Prof. Dr. Ahmet Akgündüz, “İster Arap harfleri deyin, ister Osmanlıca harfler deyin, ister İslam harfleri deyin mesele İslam harfleri veya Osmanlıca harfleri yani alfabe meselesidir. Şimdi bin küsur yıldan beri bütün kültürümüzün kendisi ile yazıldığı, çizildiği ve tartışıldığı, sadece genel müdürümüz burada Osmanlı Arşivi’nden. Hatamı düzeltsin, 200 milyonun üzerinde evrak bulunan, 100 binler, milyonlarca gazetemiz, 10 binlerce cilt kitaplarımız olan bir kültürle köprümüz yıkılmış. Dünyada Türk milleti dışında 100 sene önceki harflerini okuyamayan bir nesil yok arkadaşlar" dedi.

“BU KAÇINILMAZ GEÇİŞ VE ETKİLEŞİM DAHA SAĞLIKLI ŞEKİLDE YAPILABİLİRDİ”

Yunus Emre Enstitüsü Başkanı Prof. Dr. Hayati Develi ise, “İçinizde Kur’an-ı Kerim’i yüzünden okumayı bilmeyen çok az insan vardır diye düşünüyorum. Önemli bir kısmımız biliyoruz. Osmanlı alfabesi dediğimiz şey de buna birkaç işaret ilavesinden ibarettir. Peki bu bizim Osmanlıca metni okumamıza yetiyor mu? Yetmiyor. Demek ki alfabeyi öğrenmişiz, bir şekilde öğretmişler. Ama Osmanlıca bunu tırnak içinde kullanıyorum, ‘Osmanlı Türkçesi’ demeyi tercih ederim. Esasen sadece Türkçe’dir. O dönem dilini, metinlerini okumamıza yetmiyor. Alfabe devrimini yapanlar da esasen ne gayeyi murat ettiklerini ifade etmişlerdir anılarında veya gizli satır aralarında. Artık bunu biliyoruz. Bütünüyle yapılan her şey, bu toprakların insanını ait olduğu medeniyet dairesinden başka bir medeniyet dairesine taşıma işlemi idi. Bu kaçınılmaz geçiş ve etkileşim daha sağlıklı şekilde yapılabilirdi” diye konuştu.

“ARŞİVLERİMİZ AÇIK AMA BİRAZDA KİŞİLERİN AÇIK OLMASI GEREKİR”

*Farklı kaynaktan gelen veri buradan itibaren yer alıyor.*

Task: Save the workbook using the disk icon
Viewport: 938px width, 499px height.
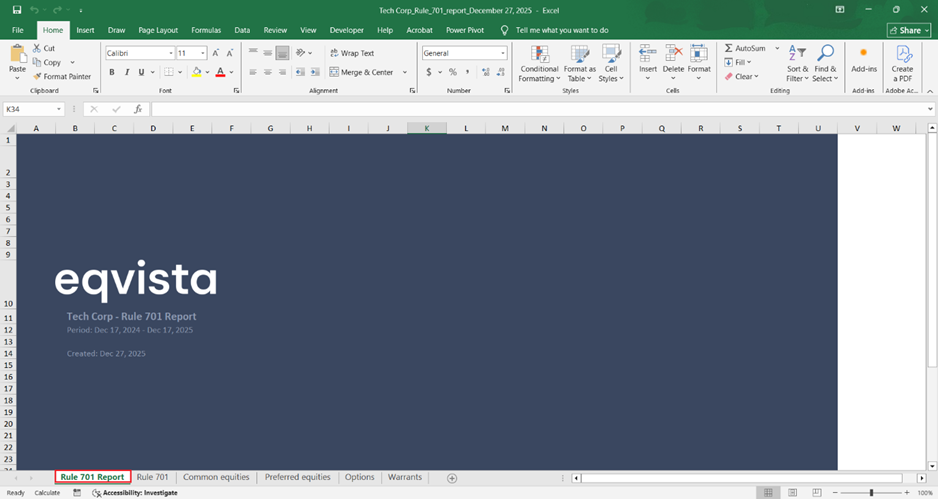Action: [x=17, y=9]
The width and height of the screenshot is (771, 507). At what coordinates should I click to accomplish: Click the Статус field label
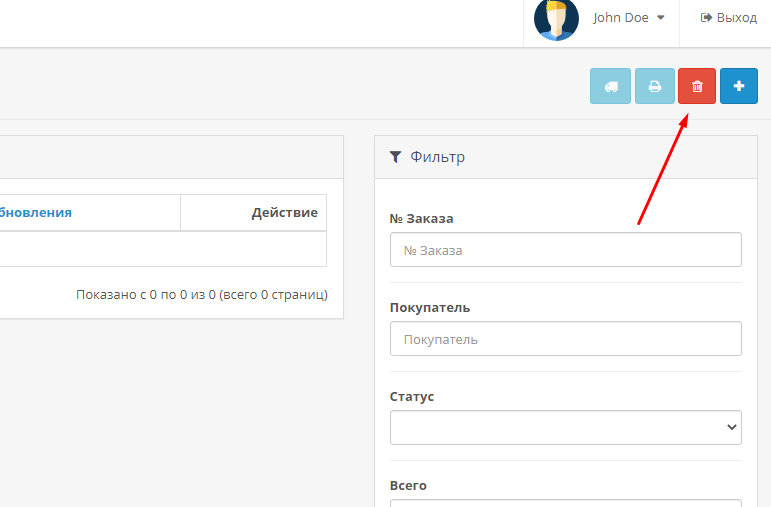click(x=412, y=396)
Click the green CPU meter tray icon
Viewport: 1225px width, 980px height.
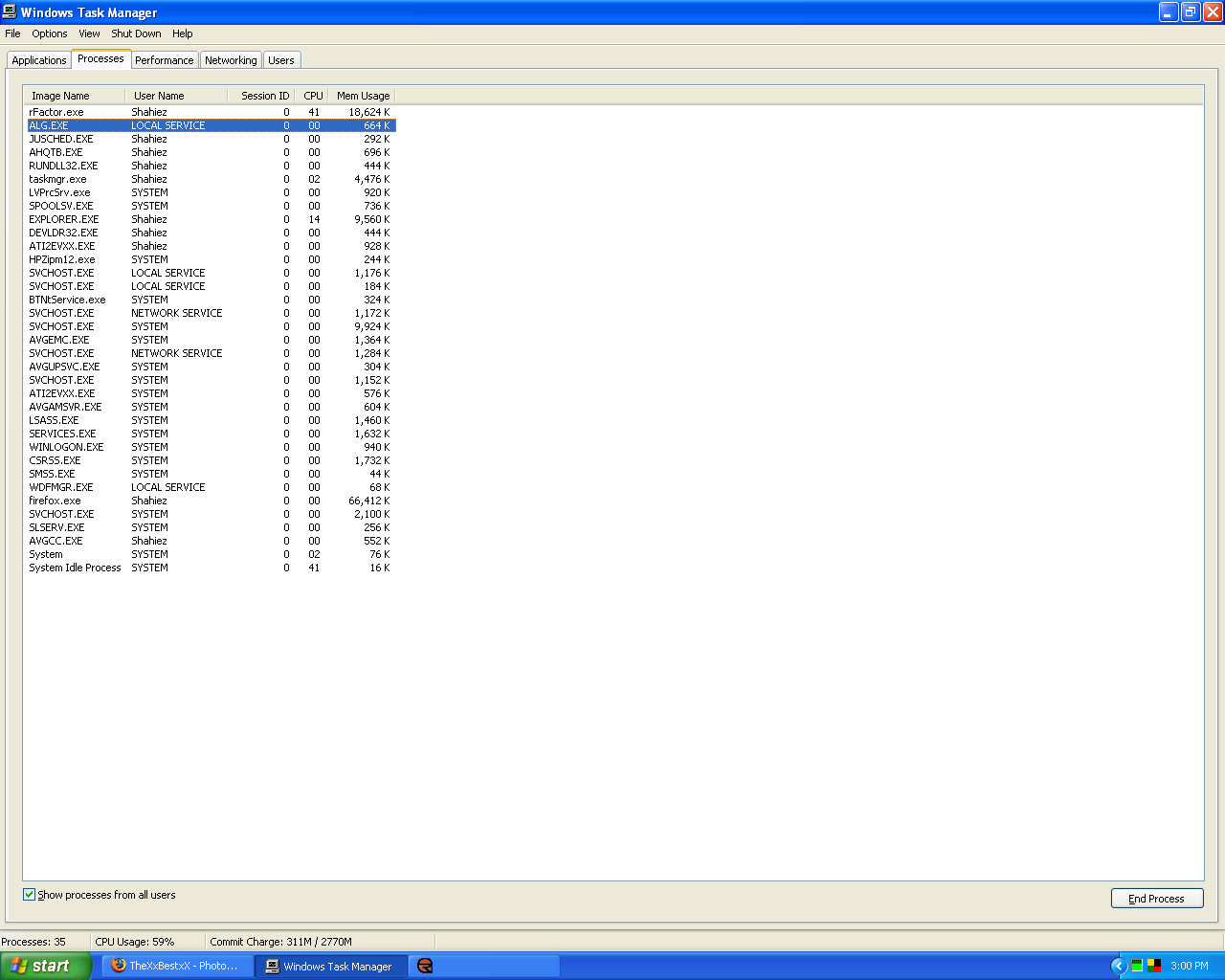pyautogui.click(x=1137, y=966)
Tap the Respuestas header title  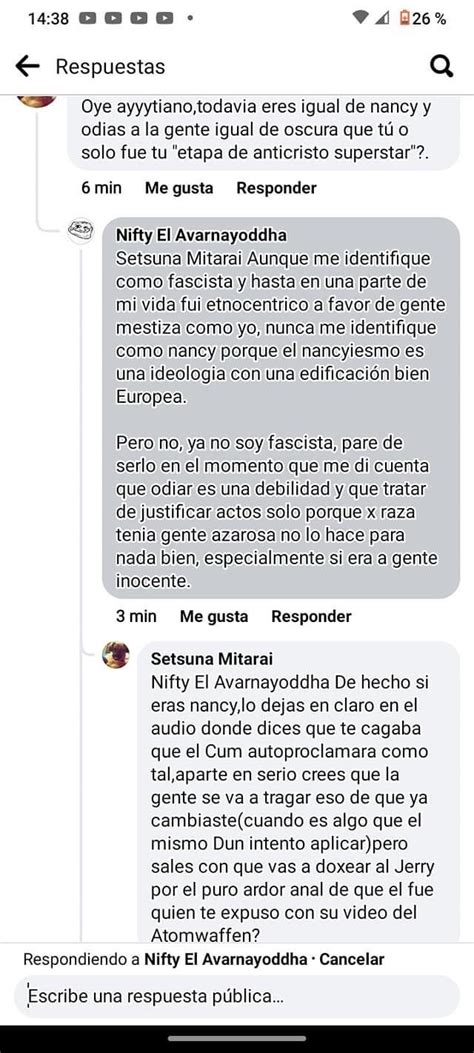click(x=110, y=66)
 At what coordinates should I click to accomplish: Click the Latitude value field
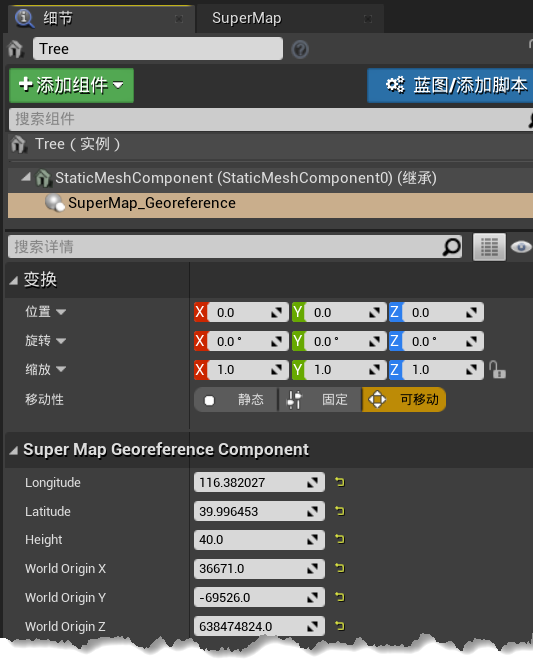pos(259,511)
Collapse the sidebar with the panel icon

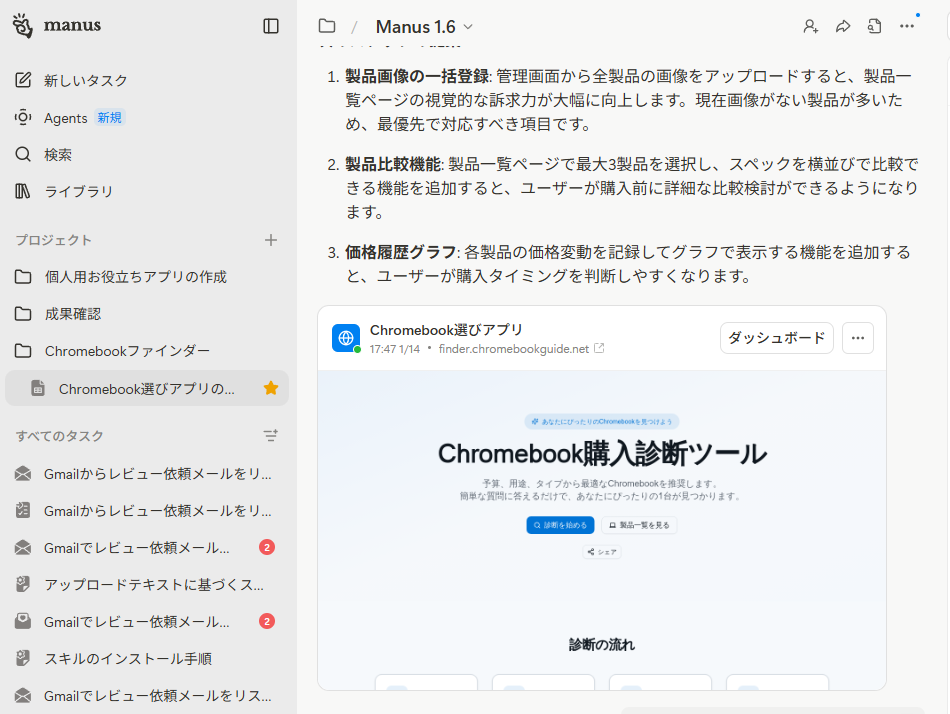point(271,26)
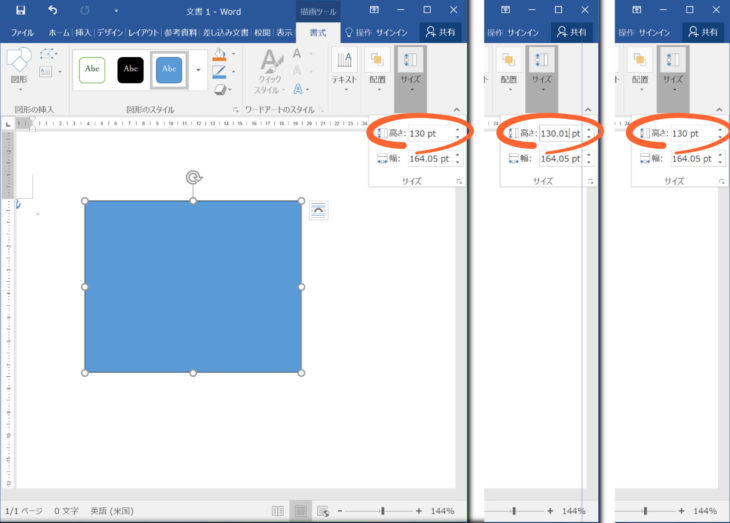Switch to the レイアウト ribbon tab
The width and height of the screenshot is (730, 523).
(x=143, y=32)
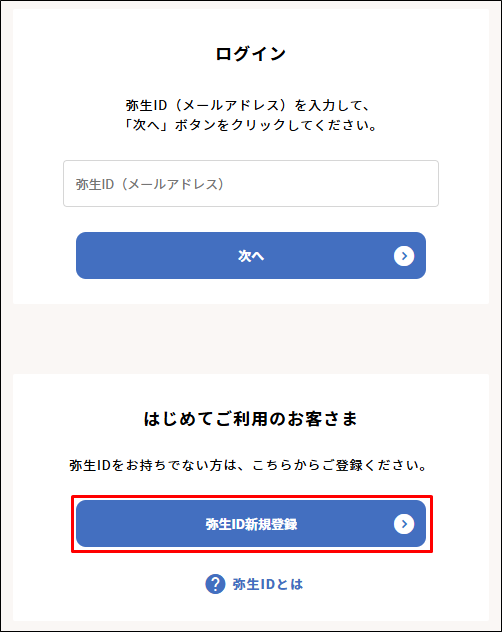
Task: Focus the 弥生ID（メールアドレス） input field
Action: 251,184
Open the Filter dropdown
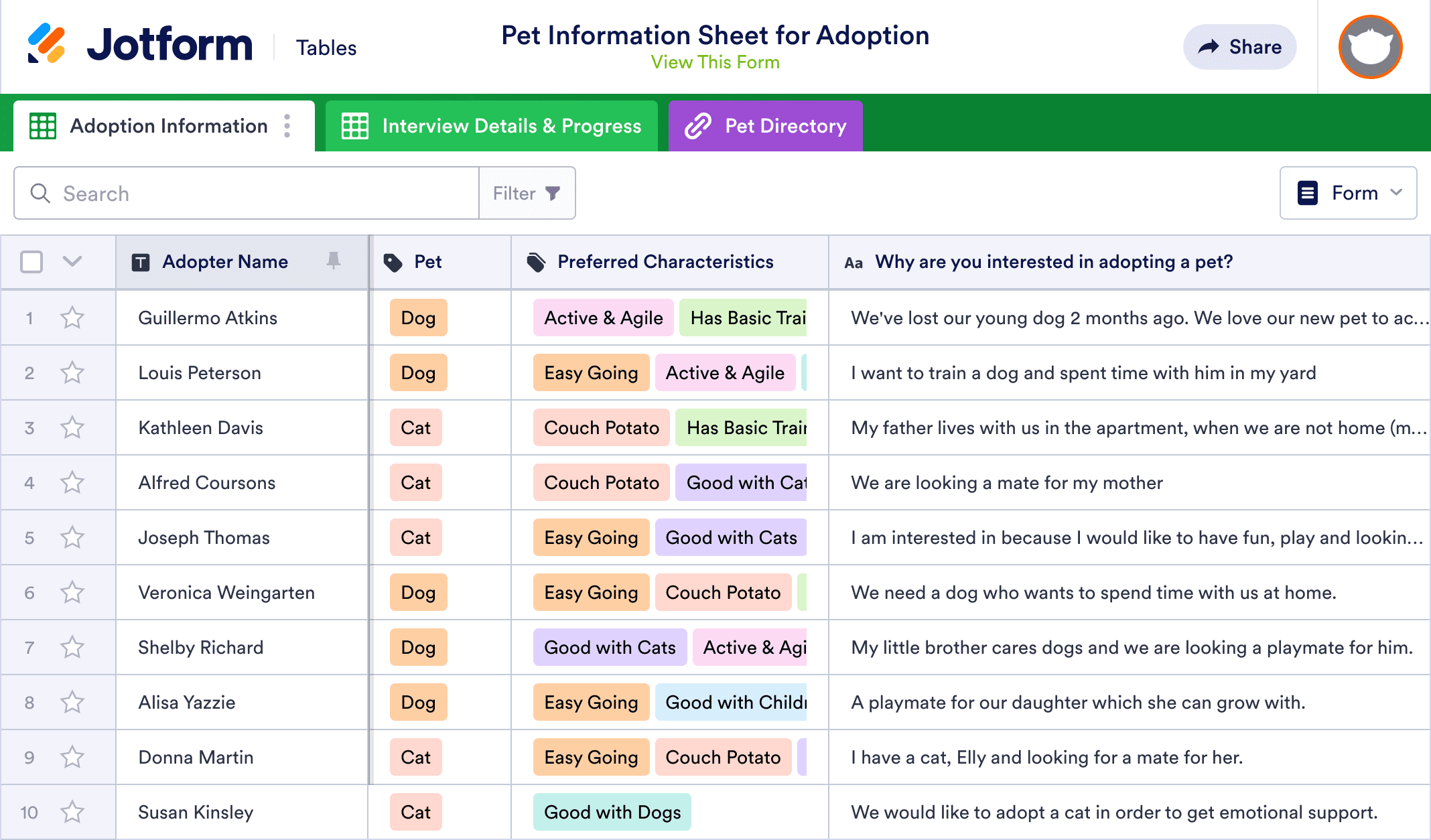1431x840 pixels. pos(527,194)
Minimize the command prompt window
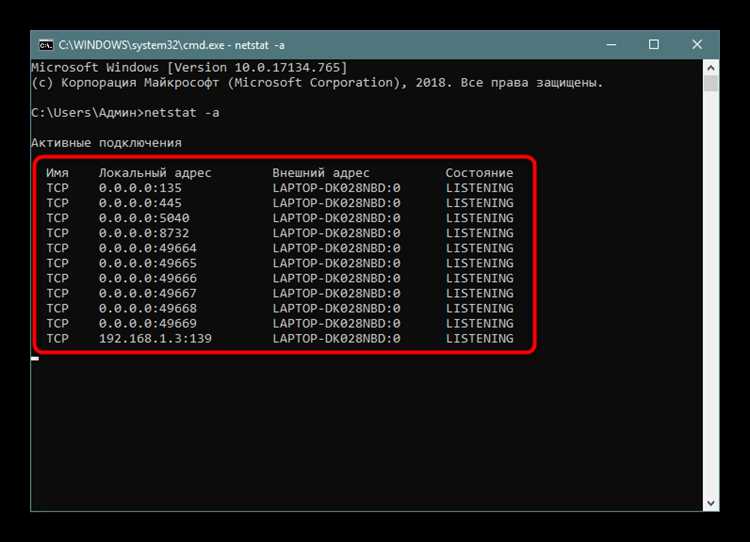This screenshot has width=750, height=542. pyautogui.click(x=611, y=44)
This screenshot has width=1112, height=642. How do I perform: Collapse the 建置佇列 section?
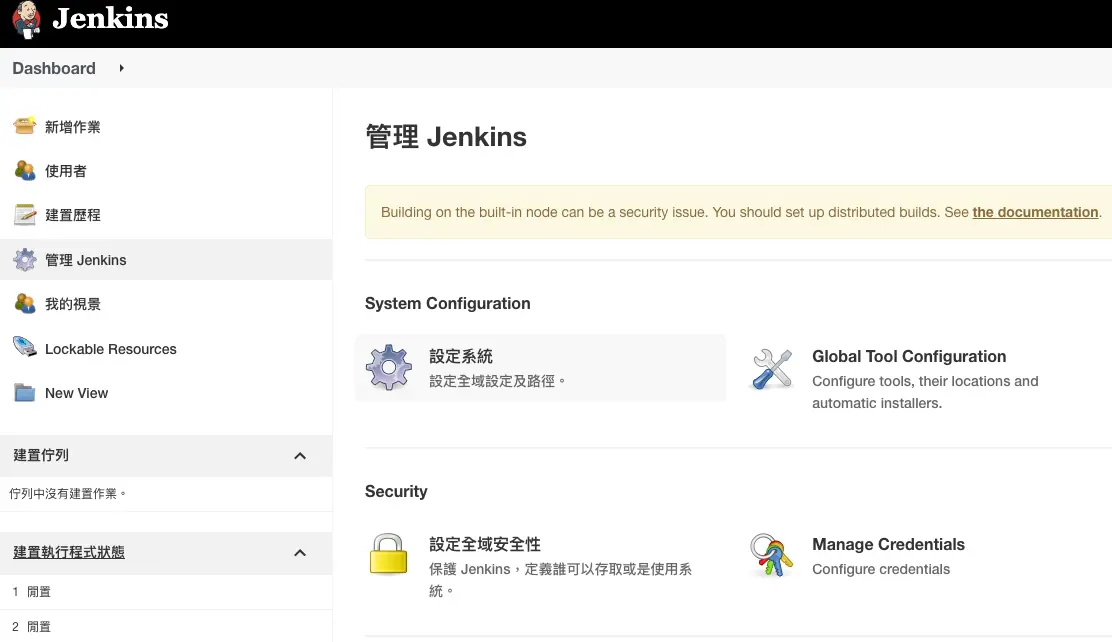[x=299, y=454]
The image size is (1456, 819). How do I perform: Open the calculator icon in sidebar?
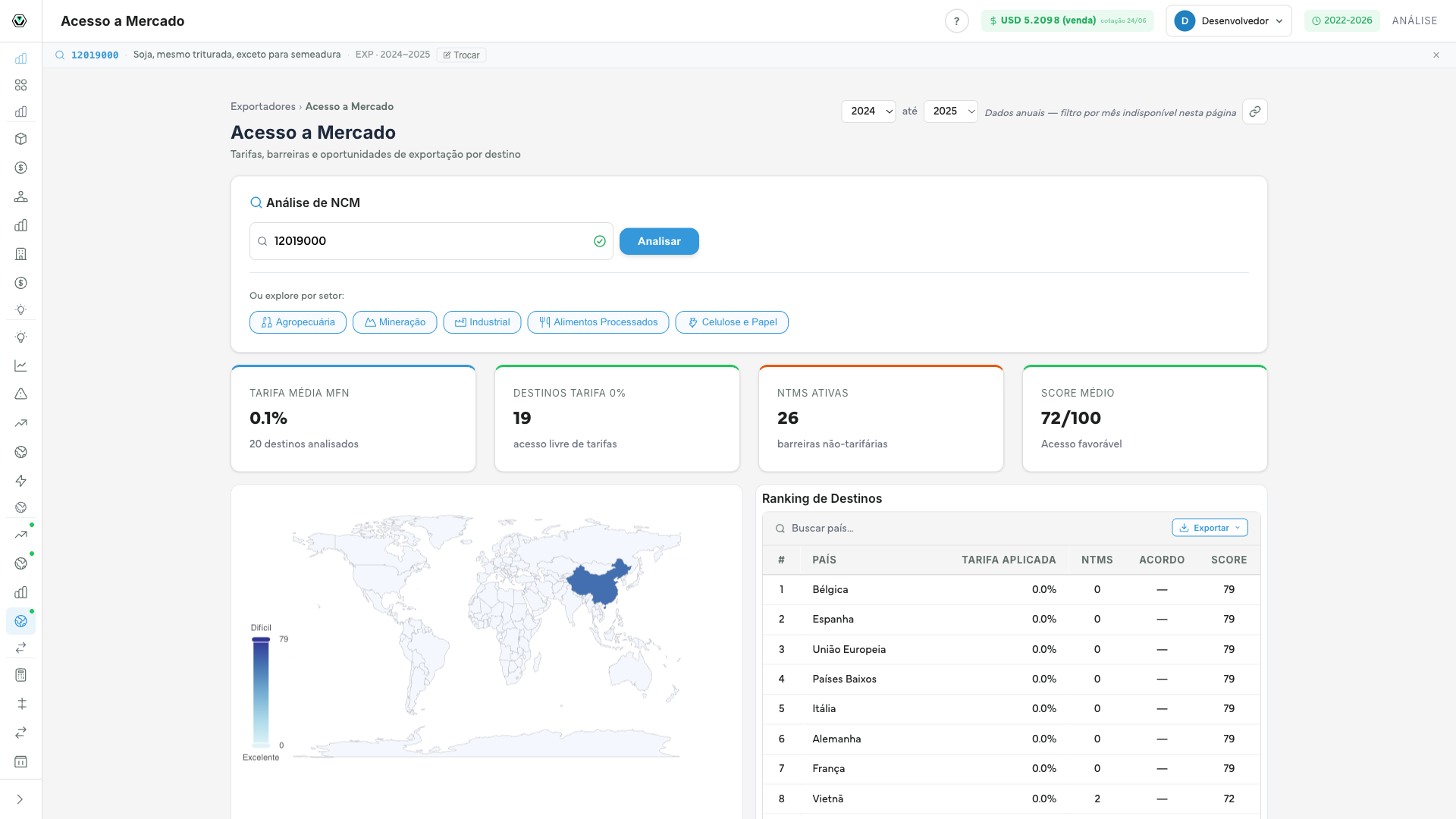(21, 675)
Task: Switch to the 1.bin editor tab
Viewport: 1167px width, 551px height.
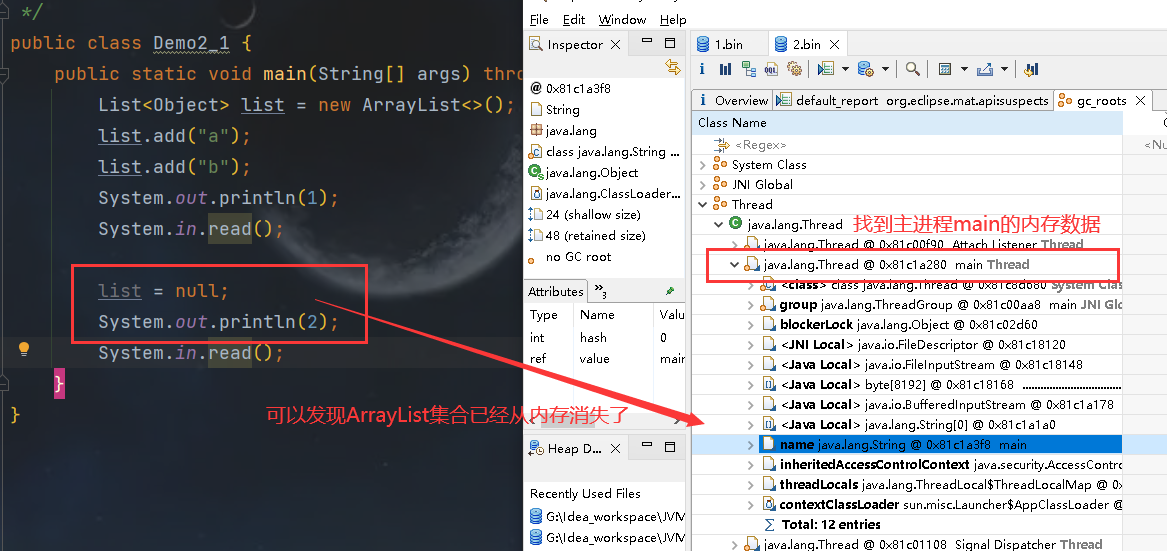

Devlet Arşivleri Genel Müdürü Doç. Dr. Uğur Ünal da, “Eğitim tarihi üzerine araştırmalarda ben hep şunu gördüm, 2000’li yıllarda biz bunları yaparken, düşünürken, değerlendirirken, kurgularken 1900’lerde de bunların çabalandığını, bir şeylerin araştırıldığını, aynı konuların düşünüldüğünü, aynı konuların tartışıldığını gördüm. 1800’lerde de gördüm, 1700’lerde de gördüm. Arşivlere gittiğimde, aslında benim gibi düşünen, benden daha güzel düşünen, daha sağlıklı kritik yapan, daha sağlıklı değerlendirme yapan, daha akil insanların olduğunu görme imkanına sahip oldum. Bu birikimle irtibat kurabilmenin en önemli yollarından birisi tarihteki o insanlarla konuşabilmek, onlarla anlaşabilmek, onlarla sohbet edebilmek. Bunu yapmadığınız sürece bunlardan bir haber kalacaksınız. Tasnif yapmak demek, o belgeyi kamuoyuyla paylaşmak demektir. Arşivlerimiz açık ama birazda kişilerin açık olması gerekir. Kişiler gelip onu bulacak, akademisyenlerimiz onlara erişecek ve onunla tarihe ışık tutacaktır” ded.

iha

ceren
Thu 17 March 2016, 10:34 pm GMT +0200
Esselamu aleykum.Asil dilimiz osmanlicadir.Ve bir gece herkes farkli bir dile uyanip kendi tarihini unutur oldu.Osmanlicayi ogrenip arsivlerimize bakip onlari gun yuzune cikarmaliyiz insallah..

ikranur 7d
Thu 17 March 2016, 11:55 pm GMT +0200
selamun aleykum.
Rabbim osmanlıca öğrenmeyi nasip etsin.
Allah c.c. razı olsun.

mevlüde06
Fri 18 March 2016, 07:58 am GMT +0200
Ve aleykumusselam ve rahmetullah.kesinlikle katiliyorum.bizim olsukca zengin guzel bir dilimiz vardi.ama bir gece de silip attilar.Kelimeleri ata ata boyle kelime bakimindan fakir ve ozenti bir dil kaldi geriye.tekrar ozumuze donmek icin gayret etmeliyiz,osmanlicayi ogrenmeliyi ki tarihimizi de ogrenbileleim ,ders alabilelim.Allah razi olsun bu sempozyumu hazirlayip sunanalardan insallah

Bilal2009
Fri 18 March 2016, 04:43 pm GMT +0200
Ve aleykümüsselam ve rahmetüllah. Osmanlıca bizim geçmişimiz.  O yüzden geçmişimizi unutmayalım ki geleceğimiz iyi olsun. Rabbim paylaşım için razı olsun.

Alican 7-B
Sun 20 March 2016, 08:47 pm GMT +0200
Selamun aleyküm ve rahmetullahi ve beraketuh.  Osmanlıca zengin ve güzel bir dildi gerçekten. Ama bu güzel dili bir günde halka sormadan kaldırdılar. Geçmişini unutan bir devletin geleceği iyi olmaz. Geçmişimizi unutmayın inşAllah. O tarihe altın harflerle yazılan şanlı geçmişimizi. Rabbim paylaşım için razı olsun.